Given passage:
--- BEGIN ---
Since October 7th and throughout this experience, The Palestinian Solidarity Group (PSG) at UWindsor has busily spewed antisemitic rhetoric, which has spread rapidly across campus. On October 10th, the first of their many rallies took place, a rally to “mobilize for the Day of Resistance” in Gaza, with posters depicting the very Hamas paragliders involved in the massacre of babies, the brutal rape of women, and the kidnapping of innocent civilians. The event was a vile glorification of October 7th. As a Jewish student who was grieving for my family and friends in Israel, seeing such posters celebrating the atrocious acts of Hamas as “resistance” was soul crushing. It felt like I was watching Nazi propaganda in the 1930’s. When I reached out to the university administration, I was told that nothing would be done to suppress this event, or similar events in the future. It was at this moment, after being unjustly discriminated against by the SLS, having no official condemnation for the celebration of barbaric terrorism from the school, and being told nothing could be done to stop a club from celebrating the rape, murder, and kidnapping of Jews, that I realized that Jewish students at the UWindsor were completely on our own. There would be no support for us on campus and no attempt by the university administration, nor the law school, to protect Jewish students against acts of antisemitism. This inaction served to enable more antisemitism to flourish on campus in the coming weeks and months.
--- END ---
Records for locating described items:
--- BEGIN ---
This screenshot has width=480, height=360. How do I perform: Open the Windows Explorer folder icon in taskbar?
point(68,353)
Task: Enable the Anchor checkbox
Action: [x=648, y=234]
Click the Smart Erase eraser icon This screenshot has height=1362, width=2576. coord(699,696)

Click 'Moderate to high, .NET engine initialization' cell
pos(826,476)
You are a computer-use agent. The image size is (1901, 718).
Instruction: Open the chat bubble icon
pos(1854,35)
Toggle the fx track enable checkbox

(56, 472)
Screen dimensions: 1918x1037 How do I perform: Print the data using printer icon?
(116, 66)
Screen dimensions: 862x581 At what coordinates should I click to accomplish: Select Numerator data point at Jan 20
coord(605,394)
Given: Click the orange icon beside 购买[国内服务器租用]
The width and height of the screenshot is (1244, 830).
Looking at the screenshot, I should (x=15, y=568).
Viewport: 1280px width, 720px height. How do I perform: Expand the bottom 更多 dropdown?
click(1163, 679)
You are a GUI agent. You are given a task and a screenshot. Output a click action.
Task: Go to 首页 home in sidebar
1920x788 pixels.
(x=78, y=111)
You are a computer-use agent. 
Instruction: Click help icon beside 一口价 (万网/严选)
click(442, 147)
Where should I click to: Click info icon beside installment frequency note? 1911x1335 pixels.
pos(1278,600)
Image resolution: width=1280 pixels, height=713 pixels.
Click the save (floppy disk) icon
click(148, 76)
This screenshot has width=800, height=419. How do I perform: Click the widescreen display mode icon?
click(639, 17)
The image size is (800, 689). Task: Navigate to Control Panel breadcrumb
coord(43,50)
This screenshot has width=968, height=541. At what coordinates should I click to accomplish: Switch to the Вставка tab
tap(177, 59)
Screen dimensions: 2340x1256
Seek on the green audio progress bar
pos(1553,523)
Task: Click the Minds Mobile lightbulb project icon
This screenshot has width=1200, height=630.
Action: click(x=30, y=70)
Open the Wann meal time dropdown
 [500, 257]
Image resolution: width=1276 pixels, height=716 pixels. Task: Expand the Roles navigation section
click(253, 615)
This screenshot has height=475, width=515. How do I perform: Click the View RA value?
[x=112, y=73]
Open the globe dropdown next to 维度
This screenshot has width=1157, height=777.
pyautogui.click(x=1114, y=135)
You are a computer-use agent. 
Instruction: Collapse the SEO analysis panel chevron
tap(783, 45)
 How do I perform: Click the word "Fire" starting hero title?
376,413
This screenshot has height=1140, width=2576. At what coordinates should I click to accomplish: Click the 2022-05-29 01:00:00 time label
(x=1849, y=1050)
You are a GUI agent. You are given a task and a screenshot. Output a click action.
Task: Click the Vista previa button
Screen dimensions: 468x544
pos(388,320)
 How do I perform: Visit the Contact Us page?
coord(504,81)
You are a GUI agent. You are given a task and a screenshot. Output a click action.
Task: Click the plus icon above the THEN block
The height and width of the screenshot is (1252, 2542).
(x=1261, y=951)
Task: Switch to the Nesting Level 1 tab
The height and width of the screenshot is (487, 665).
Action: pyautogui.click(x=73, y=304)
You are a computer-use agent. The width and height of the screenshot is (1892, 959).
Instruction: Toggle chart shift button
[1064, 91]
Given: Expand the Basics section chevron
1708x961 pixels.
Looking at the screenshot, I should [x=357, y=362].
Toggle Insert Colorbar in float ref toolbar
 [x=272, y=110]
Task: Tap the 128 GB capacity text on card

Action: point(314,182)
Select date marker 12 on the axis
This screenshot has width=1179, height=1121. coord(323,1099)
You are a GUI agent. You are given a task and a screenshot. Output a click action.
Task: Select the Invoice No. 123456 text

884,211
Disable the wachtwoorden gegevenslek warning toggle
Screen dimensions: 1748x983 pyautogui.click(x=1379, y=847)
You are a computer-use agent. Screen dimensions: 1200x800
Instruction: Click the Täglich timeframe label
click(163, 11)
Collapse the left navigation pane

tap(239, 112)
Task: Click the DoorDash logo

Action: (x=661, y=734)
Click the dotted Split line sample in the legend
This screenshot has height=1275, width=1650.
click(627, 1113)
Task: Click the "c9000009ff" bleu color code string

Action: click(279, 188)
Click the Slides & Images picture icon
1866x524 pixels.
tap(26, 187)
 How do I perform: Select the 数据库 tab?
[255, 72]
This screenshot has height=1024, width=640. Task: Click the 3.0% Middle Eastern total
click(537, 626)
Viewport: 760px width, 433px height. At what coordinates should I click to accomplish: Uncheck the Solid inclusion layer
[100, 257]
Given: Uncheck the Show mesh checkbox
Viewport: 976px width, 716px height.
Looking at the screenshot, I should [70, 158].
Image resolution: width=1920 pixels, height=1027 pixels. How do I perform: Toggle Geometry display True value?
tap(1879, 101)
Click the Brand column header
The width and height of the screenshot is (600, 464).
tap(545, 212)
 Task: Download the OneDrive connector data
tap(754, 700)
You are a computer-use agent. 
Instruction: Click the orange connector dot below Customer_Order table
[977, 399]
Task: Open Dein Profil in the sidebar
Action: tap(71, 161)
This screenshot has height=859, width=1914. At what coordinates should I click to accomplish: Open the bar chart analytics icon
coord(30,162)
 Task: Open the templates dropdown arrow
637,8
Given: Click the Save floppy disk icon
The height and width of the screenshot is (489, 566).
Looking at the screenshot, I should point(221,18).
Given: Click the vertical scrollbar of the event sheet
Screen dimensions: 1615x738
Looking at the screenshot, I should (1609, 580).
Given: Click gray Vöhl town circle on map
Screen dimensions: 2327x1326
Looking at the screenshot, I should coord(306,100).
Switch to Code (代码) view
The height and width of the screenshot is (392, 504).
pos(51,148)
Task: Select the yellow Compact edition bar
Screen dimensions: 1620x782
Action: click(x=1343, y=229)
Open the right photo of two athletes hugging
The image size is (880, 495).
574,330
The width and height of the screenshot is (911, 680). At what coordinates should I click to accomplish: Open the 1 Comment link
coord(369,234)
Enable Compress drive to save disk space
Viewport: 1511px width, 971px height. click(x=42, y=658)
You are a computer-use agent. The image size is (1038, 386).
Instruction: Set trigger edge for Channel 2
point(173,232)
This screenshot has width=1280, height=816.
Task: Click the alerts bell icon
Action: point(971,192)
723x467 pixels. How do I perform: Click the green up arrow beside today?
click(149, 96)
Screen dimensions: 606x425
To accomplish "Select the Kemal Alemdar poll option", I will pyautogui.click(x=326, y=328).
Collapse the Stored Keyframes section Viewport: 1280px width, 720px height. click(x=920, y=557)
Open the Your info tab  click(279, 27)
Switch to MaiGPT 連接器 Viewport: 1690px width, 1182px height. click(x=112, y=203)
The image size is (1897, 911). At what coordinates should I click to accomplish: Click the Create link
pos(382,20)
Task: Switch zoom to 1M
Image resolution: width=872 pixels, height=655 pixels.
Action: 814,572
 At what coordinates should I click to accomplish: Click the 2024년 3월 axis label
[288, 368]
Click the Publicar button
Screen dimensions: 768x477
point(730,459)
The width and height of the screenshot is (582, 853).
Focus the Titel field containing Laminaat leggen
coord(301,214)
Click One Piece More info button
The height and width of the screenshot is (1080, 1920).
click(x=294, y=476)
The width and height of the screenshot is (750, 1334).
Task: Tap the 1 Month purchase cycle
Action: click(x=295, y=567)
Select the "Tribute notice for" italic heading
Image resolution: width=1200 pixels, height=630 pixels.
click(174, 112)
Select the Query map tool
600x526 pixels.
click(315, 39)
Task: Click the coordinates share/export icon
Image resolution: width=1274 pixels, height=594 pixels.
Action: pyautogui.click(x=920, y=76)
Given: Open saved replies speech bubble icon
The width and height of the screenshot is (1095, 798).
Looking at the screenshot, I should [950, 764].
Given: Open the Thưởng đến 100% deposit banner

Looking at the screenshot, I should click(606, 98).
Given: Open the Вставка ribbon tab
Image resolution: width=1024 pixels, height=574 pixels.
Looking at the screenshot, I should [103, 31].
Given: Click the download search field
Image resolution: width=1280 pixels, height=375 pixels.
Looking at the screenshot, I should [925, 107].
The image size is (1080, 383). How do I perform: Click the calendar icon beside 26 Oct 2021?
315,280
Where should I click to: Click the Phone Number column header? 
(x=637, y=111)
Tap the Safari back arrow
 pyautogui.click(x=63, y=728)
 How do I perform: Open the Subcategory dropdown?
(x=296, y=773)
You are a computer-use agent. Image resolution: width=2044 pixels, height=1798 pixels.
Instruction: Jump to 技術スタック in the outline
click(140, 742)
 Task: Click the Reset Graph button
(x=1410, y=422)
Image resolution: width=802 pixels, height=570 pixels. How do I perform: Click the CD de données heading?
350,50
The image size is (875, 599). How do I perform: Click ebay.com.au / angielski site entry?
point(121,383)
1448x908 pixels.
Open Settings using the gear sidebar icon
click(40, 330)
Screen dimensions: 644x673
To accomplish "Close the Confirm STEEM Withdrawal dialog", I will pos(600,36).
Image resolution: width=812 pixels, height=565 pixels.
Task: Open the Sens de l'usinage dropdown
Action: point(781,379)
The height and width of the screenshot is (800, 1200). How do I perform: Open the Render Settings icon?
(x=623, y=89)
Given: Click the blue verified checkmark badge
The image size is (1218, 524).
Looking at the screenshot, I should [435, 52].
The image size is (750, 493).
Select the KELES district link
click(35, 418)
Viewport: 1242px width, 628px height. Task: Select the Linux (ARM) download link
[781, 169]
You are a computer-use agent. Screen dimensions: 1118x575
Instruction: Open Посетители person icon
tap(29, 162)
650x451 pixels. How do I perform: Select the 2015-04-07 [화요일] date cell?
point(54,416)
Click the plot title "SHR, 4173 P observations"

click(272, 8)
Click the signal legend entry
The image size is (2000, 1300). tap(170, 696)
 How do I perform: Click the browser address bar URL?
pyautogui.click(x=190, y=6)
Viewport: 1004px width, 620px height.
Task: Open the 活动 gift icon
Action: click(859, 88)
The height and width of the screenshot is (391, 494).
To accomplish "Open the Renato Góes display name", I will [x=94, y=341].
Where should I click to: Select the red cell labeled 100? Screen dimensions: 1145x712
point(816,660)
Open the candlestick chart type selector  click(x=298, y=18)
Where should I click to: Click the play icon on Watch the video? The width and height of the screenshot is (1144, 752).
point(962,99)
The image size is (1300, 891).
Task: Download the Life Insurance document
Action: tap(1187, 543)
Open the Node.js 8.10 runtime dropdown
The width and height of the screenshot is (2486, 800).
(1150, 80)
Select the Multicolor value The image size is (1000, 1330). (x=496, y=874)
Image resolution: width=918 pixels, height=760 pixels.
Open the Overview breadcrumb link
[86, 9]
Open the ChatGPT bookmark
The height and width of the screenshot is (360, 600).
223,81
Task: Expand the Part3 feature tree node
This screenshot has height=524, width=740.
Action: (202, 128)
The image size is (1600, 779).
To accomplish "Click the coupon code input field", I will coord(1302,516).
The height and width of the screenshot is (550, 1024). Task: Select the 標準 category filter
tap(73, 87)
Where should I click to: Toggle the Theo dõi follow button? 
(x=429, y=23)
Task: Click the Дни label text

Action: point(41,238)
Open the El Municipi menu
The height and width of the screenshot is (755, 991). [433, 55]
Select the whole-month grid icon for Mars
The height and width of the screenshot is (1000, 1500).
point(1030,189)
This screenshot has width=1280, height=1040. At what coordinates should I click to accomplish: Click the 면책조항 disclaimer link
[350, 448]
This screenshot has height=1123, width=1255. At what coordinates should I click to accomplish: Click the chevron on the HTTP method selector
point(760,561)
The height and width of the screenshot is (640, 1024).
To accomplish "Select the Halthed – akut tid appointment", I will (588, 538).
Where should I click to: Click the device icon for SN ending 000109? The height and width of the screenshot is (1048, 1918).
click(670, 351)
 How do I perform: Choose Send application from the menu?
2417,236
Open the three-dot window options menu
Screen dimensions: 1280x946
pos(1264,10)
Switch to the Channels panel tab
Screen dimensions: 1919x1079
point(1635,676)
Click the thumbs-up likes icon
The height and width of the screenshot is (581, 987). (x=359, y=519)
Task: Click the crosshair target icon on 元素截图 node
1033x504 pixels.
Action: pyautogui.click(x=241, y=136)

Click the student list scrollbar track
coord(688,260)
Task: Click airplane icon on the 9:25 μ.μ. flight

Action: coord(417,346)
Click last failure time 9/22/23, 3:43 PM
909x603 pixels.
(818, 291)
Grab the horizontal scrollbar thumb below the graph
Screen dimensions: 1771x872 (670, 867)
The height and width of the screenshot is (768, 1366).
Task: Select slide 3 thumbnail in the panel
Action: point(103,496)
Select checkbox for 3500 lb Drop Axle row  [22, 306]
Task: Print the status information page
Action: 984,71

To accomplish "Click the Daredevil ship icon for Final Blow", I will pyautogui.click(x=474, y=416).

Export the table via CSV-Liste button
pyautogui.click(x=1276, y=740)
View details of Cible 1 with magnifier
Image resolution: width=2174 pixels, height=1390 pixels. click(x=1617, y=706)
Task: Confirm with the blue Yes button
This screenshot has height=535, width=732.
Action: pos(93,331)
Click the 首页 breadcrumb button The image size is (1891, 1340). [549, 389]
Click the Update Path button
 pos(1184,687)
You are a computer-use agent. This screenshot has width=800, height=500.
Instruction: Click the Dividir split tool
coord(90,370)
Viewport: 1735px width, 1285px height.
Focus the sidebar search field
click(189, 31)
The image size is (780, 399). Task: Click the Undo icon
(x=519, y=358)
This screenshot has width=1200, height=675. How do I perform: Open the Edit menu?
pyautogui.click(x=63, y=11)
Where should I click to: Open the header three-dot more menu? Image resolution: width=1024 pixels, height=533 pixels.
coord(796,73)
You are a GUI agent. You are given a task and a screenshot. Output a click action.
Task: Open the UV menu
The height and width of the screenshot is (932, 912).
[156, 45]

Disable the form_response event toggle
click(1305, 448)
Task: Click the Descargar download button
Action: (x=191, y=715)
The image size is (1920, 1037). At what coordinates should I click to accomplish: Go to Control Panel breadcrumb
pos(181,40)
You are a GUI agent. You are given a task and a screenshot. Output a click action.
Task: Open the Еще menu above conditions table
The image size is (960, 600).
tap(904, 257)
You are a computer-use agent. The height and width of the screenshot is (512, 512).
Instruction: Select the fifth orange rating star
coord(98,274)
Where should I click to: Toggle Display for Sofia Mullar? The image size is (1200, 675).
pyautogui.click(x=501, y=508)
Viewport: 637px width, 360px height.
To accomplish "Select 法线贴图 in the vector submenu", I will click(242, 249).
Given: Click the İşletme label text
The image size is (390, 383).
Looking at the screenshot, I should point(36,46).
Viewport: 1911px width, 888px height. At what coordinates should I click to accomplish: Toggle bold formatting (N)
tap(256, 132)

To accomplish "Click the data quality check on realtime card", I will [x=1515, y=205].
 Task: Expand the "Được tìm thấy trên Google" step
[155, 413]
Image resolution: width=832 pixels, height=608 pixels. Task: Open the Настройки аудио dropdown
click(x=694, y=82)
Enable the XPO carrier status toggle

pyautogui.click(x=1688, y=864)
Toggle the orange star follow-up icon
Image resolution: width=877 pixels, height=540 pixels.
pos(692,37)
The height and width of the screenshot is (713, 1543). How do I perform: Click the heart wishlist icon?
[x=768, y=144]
--- END ---
Problems and tasks:
- 1) Answer these questions about the campus rallies passage:
(a) On what date did the first rally take place?
(b) What did the posters at that rally depict?
(c) When the student reached out to the university administration, what were they told?
- 2) Rewrite everything in the records from the start down to the line containing "coord(605,394)", replacing "icon" with "button" and leaving all else unchanged.

Answers for this exercise:
- 1)
(a) October 10th.
(b) The very Hamas paragliders involved in the massacre of babies, the brutal rape of women, and the kidnapping of innocent civilians.
(c) That nothing would be done to suppress this event, or similar events in the future.

- 2)
This screenshot has width=480, height=360. How do I perform: Open the Windows Explorer folder button in taskbar?
point(68,353)
Task: Enable the Anchor checkbox
Action: [x=648, y=234]
Click the Smart Erase eraser button This screenshot has height=1362, width=2576. coord(699,696)

Click 'Moderate to high, .NET engine initialization' cell
pos(826,476)
You are a computer-use agent. The image size is (1901, 718).
Instruction: Open the chat bubble button
pos(1854,35)
Toggle the fx track enable checkbox

(56, 472)
Screen dimensions: 1918x1037 How do I perform: Print the data using printer button?
(116, 66)
Screen dimensions: 862x581 At what coordinates should I click to accomplish: Select Numerator data point at Jan 20
coord(605,394)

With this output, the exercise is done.